The OCR guidance also offers advice on preventing, detecting and mitigating ransomware infections. It includes insights on:
- How to prevent malware infections by, for example, mitigating vulnerabilities and training users;
- How compliance with HIPAA Security Rule provisions - such as backing up data - can help organizations recover from ransomware and other malware infections;
- How organizations can detect if their computer systems are infected with ransomware by looking for certain early indicators;
- What organizations should do if their computer systems are infected with ransomware, including taking measures to isolate the infected computer systems and contacting the FBI or U.S. Secret Service.
"The guidance's most important lesson is prevention and preparation - checking backups, practicing system restoration and keeping backups secure - such as maintaining offline copies to avoid corruption," Greene says.
Call to Action
The OCR guidance, which was issued July 11 and had been in the works for several months, comes about two weeks after a bipartisan duo of congressmen sent a letter to HHS urging for "timely issuance" of ransomware guidance (see Congressmen: Ransomware Requires New Guidance).

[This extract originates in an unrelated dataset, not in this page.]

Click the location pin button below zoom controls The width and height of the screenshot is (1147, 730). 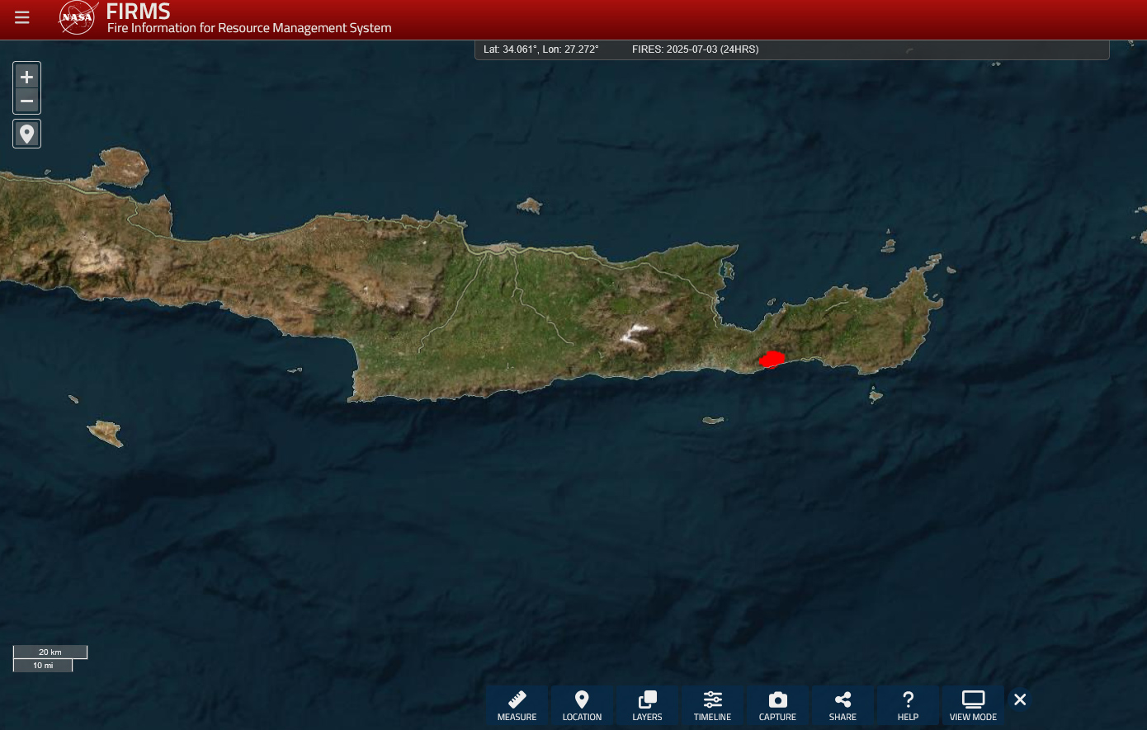[x=26, y=134]
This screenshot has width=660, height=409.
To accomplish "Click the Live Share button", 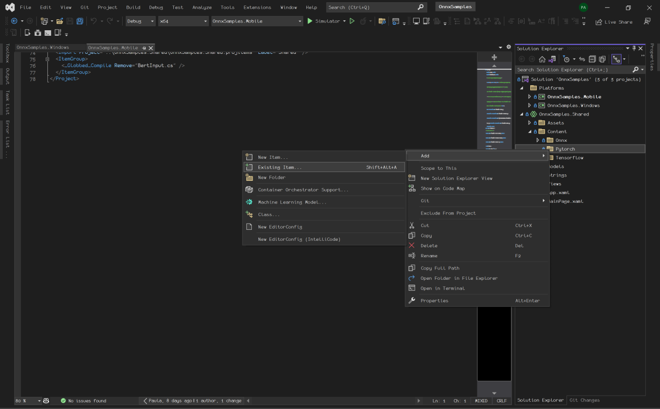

While the new OCR guidance addressed some of the issues mentioned by Ted Lieu, D-Calif. and Will Hurd, R-Texas, in their letter - such as the importance of breach notification - the guidance does not directly address some of the letter's other recommendations.
For example, the congressmen urged OCR to "aggressively require" reporting of ransomware attacks to appropriate healthcare-related information sharing and analysis organizations, but that's not mentioned in the guidance.
Changing Breach Trends?
Some high-profile ransomware attacks, including one in February on Hollywood Presbyterian Medical Center, have not yet shown up on HHS' "wall of shame" website of health data breaches impacting 500 or more individuals. But the guidance could help change that, Hodge says.
"Now that OCR has explicitly stated its presumption that a ransomware attack is a breach, unless a covered entity or business associate can demonstrate that there was a low probability of compromise, we should expect to see more ransomware attacks being reported to OCR," she says.
And if that happens, OCR should share details of the incidents reported, Hodge suggests. "As OCR gets more reports of ransomware attacks, it would be helpful if the agency could provide covered entities and business associates with more examples of situations where the facts indicate that a breach has occurred and those situations where an organization was able to demonstrate a low probability of compromise."